## TO DO
Please transcribe exactly the lines from the line holding "This screenshot has height=387, width=483." through the end of the data below, and skip any pictures.

## Stored data entries
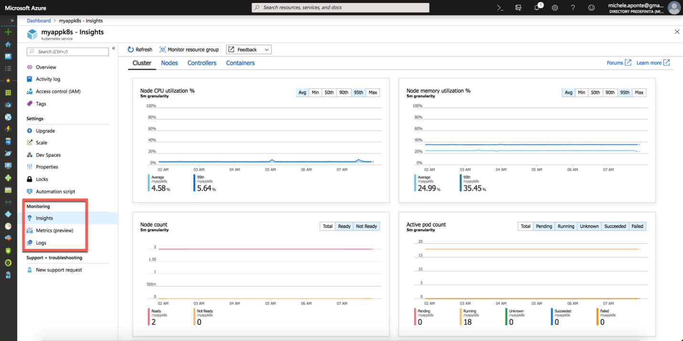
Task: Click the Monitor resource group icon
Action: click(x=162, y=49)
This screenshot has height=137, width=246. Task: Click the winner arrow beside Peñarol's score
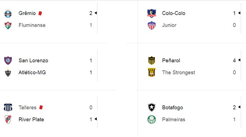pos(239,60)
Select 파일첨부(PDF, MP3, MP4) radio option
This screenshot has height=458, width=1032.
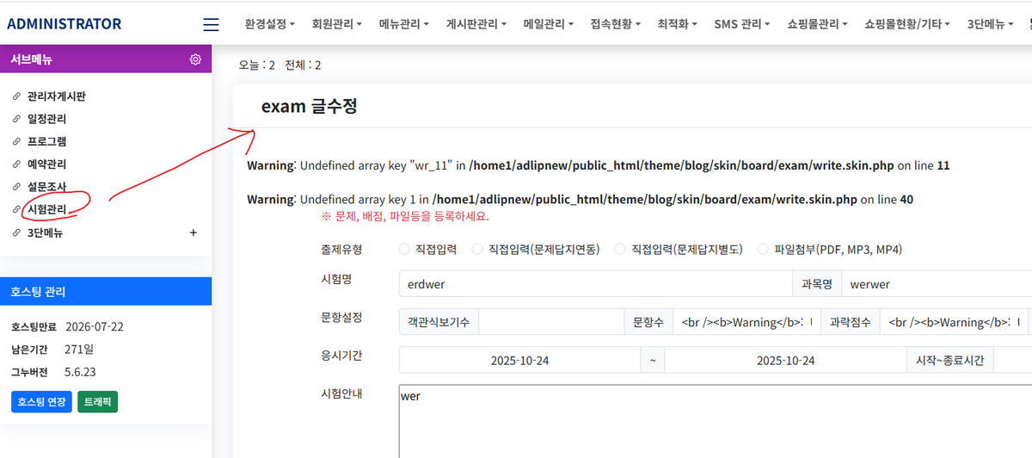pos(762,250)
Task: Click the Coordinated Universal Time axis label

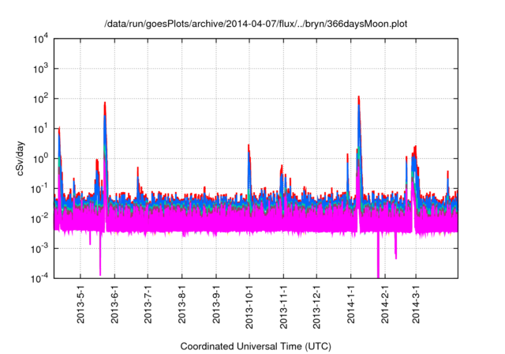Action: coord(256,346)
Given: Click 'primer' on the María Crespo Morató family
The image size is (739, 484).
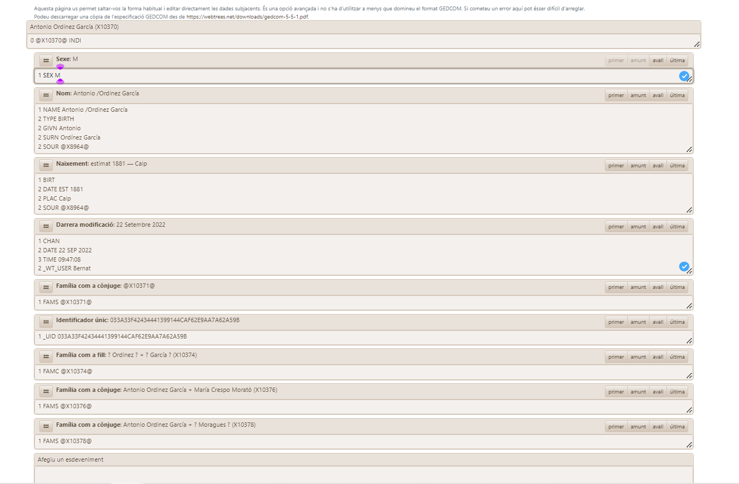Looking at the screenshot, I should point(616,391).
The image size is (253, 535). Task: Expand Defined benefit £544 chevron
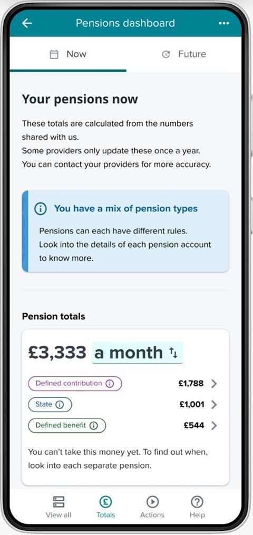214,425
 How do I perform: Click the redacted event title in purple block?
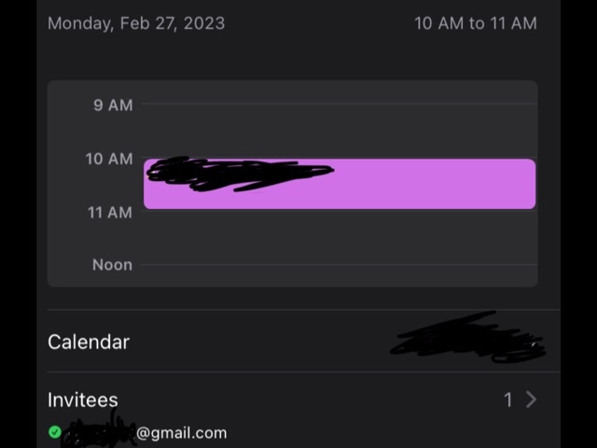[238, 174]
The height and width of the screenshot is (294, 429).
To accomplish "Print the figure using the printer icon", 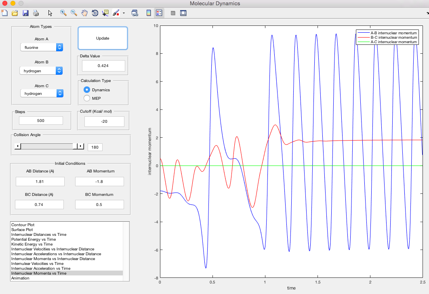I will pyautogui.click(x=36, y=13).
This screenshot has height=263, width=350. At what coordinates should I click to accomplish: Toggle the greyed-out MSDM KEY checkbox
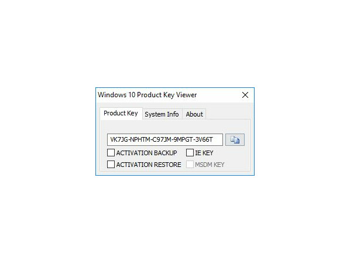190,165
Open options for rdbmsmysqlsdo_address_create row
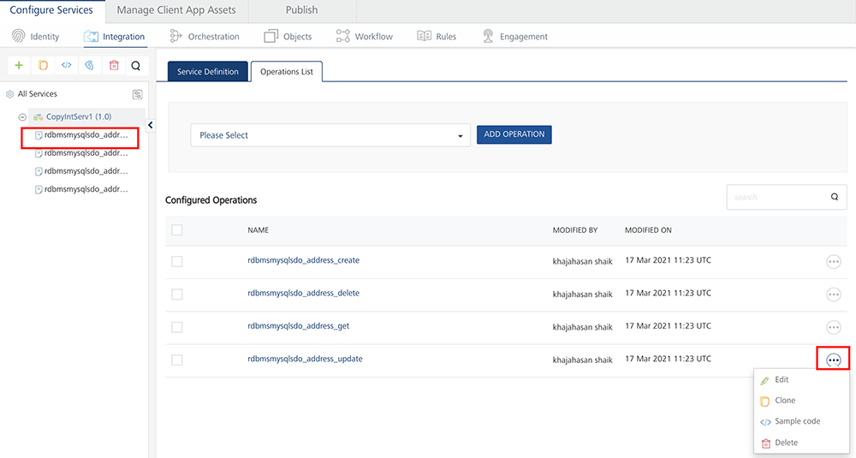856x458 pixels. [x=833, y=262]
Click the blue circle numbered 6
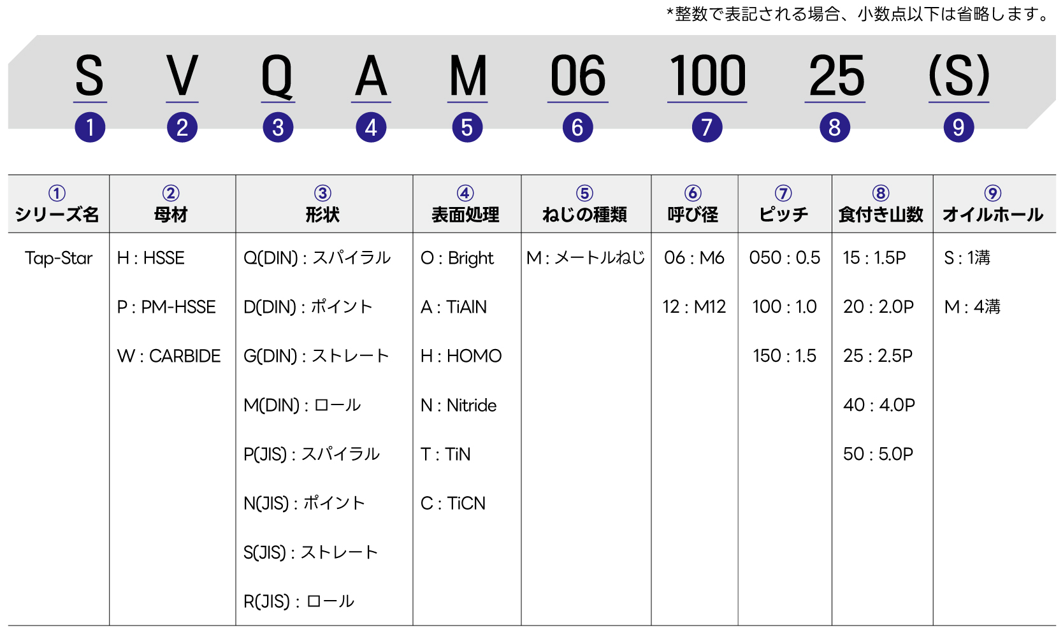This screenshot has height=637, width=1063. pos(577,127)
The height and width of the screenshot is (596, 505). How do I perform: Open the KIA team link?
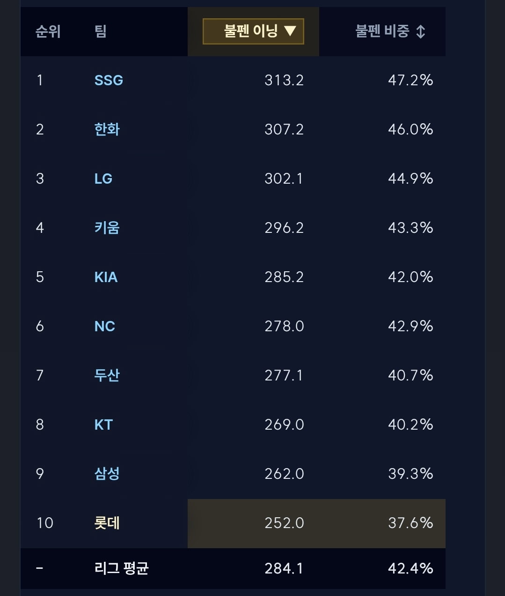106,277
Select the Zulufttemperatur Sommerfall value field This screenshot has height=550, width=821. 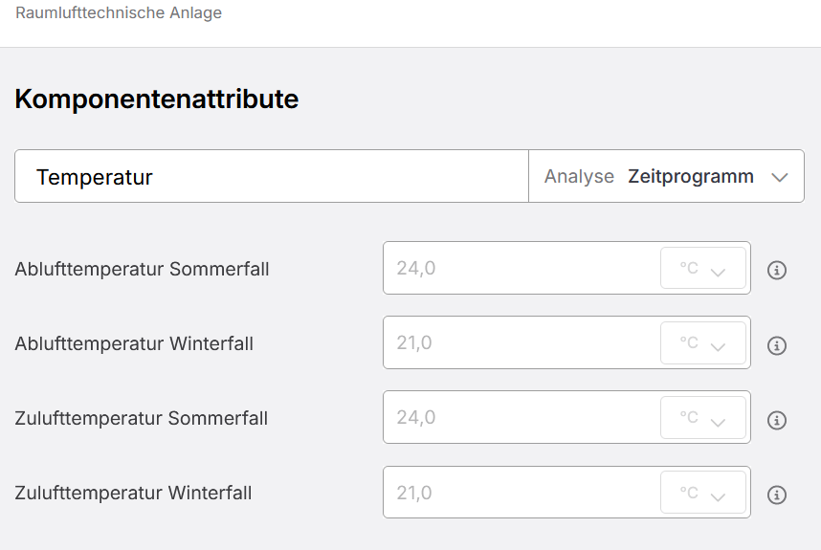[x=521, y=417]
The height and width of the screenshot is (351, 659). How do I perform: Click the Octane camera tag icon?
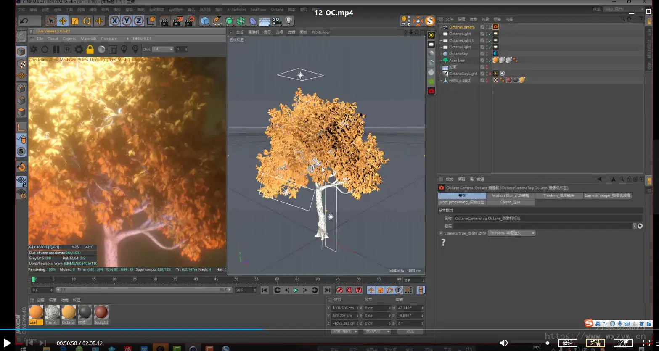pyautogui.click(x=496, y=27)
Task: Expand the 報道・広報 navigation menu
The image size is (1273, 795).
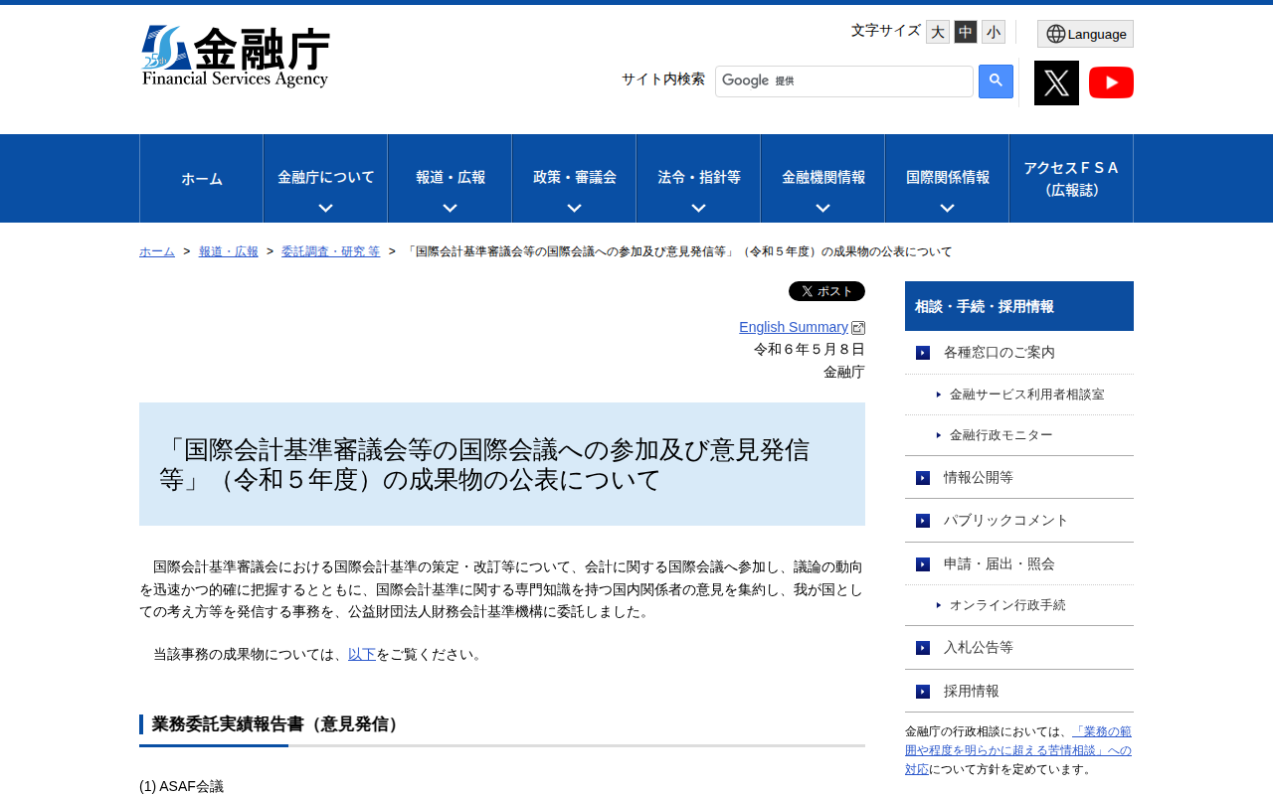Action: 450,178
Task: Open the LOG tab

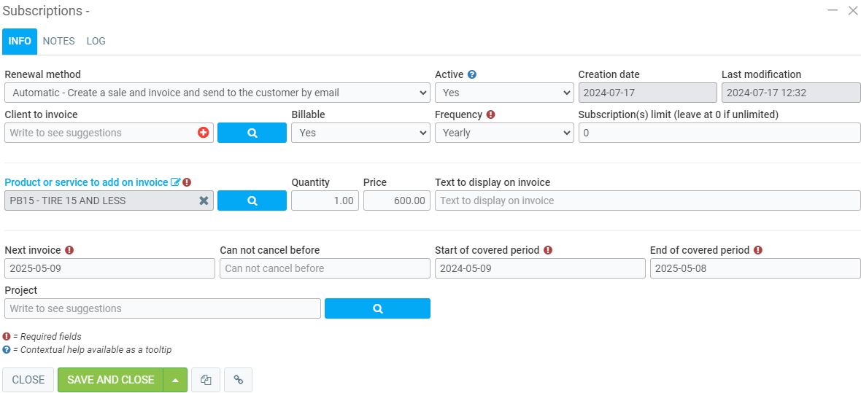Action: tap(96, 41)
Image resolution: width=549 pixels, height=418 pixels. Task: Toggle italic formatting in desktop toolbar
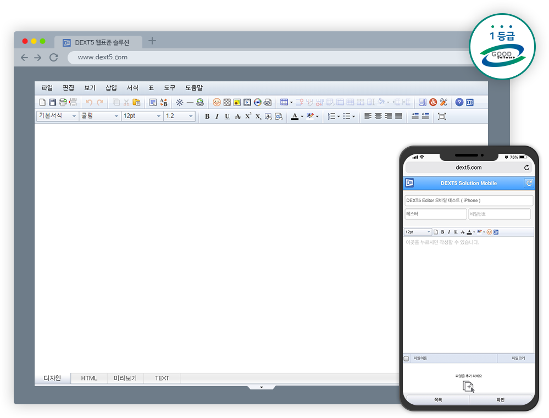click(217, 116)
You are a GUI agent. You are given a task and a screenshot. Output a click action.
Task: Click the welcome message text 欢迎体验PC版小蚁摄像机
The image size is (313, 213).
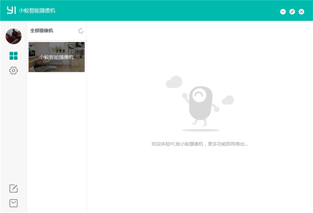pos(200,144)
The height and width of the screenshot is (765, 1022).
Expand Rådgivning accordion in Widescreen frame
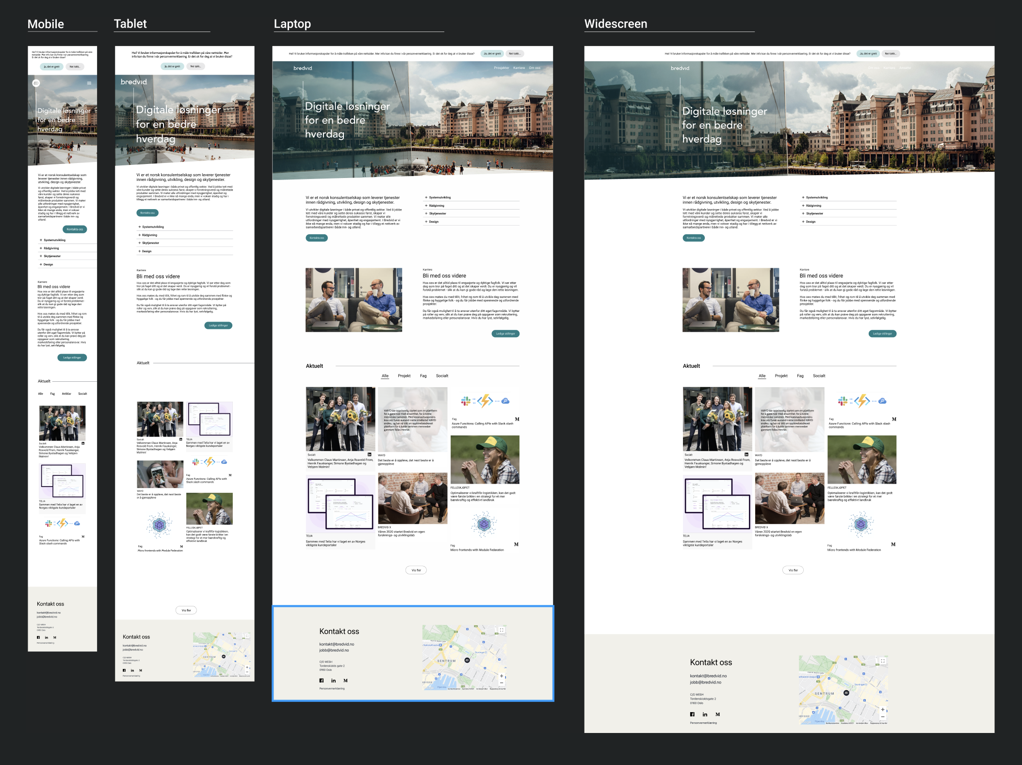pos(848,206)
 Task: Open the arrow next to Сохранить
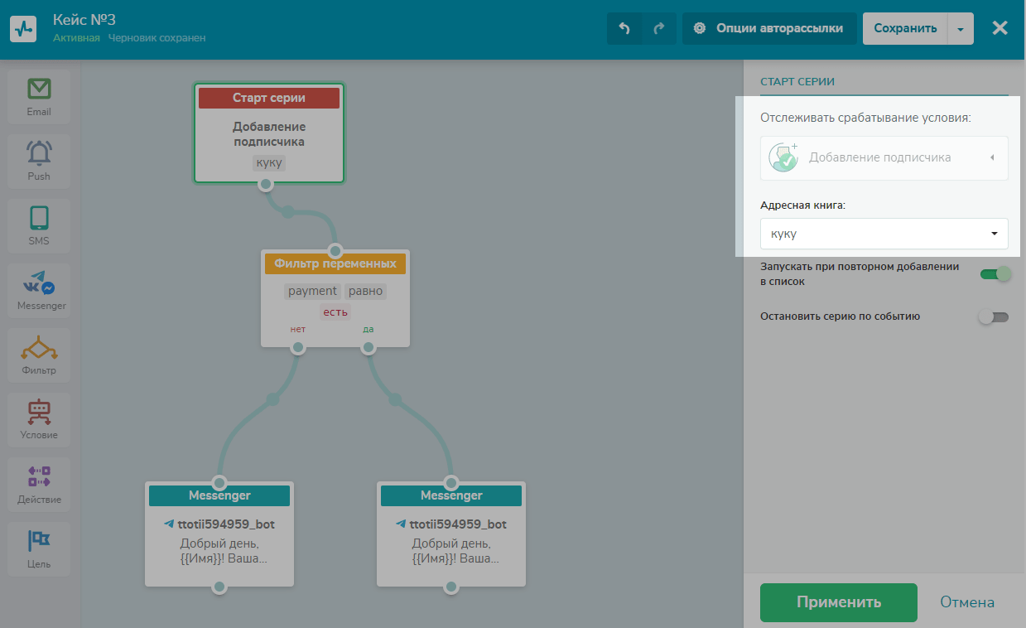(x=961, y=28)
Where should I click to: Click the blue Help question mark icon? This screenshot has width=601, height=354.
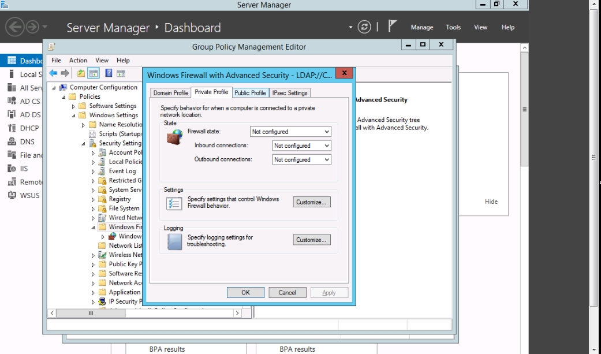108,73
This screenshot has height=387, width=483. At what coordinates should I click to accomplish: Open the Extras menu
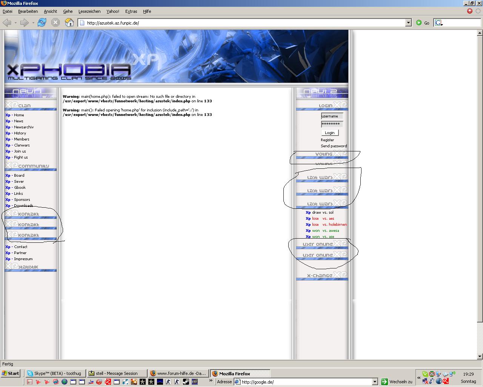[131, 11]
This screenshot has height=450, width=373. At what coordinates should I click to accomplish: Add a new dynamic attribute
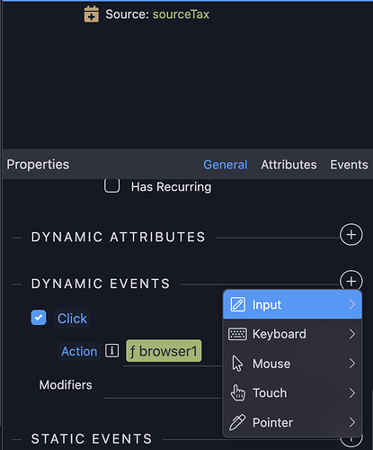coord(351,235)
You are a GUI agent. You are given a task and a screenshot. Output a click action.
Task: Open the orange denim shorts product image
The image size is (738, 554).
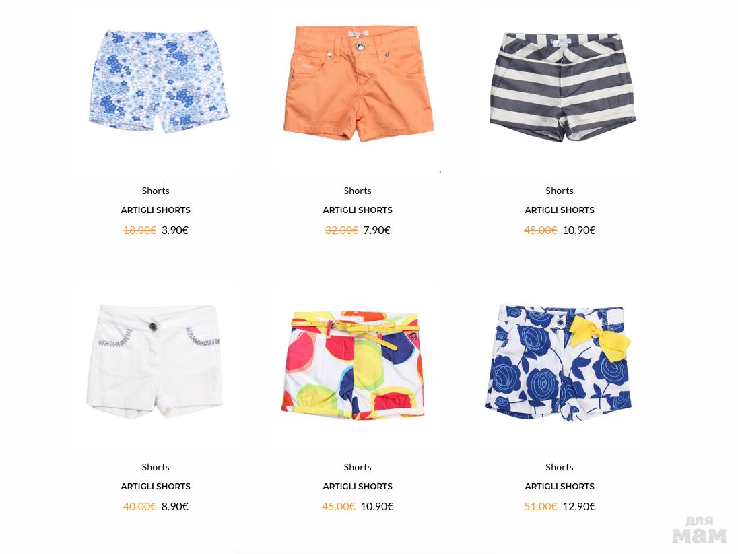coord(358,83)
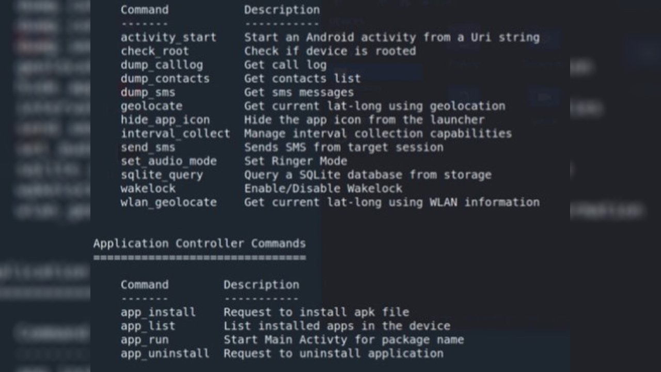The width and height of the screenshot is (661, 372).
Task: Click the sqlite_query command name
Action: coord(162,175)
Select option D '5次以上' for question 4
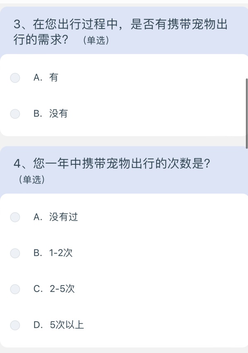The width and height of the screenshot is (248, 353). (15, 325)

## SOLUTION TO THE PROBLEM
This screenshot has height=387, width=483. At what coordinates should I click to accomplish: Open the Extras menu
[131, 11]
This screenshot has height=450, width=373. At what coordinates should I click to accomplish: Add a new dynamic attribute
coord(351,235)
You are a GUI agent. You are given a task and a screenshot. Output a click action.
Task: Open the orange denim shorts product image
The image size is (738, 554).
coord(358,83)
The width and height of the screenshot is (661, 372).
Task: Click the sqlite_query command name
Action: coord(162,175)
Select option D '5次以上' for question 4
The width and height of the screenshot is (248, 353). (15, 325)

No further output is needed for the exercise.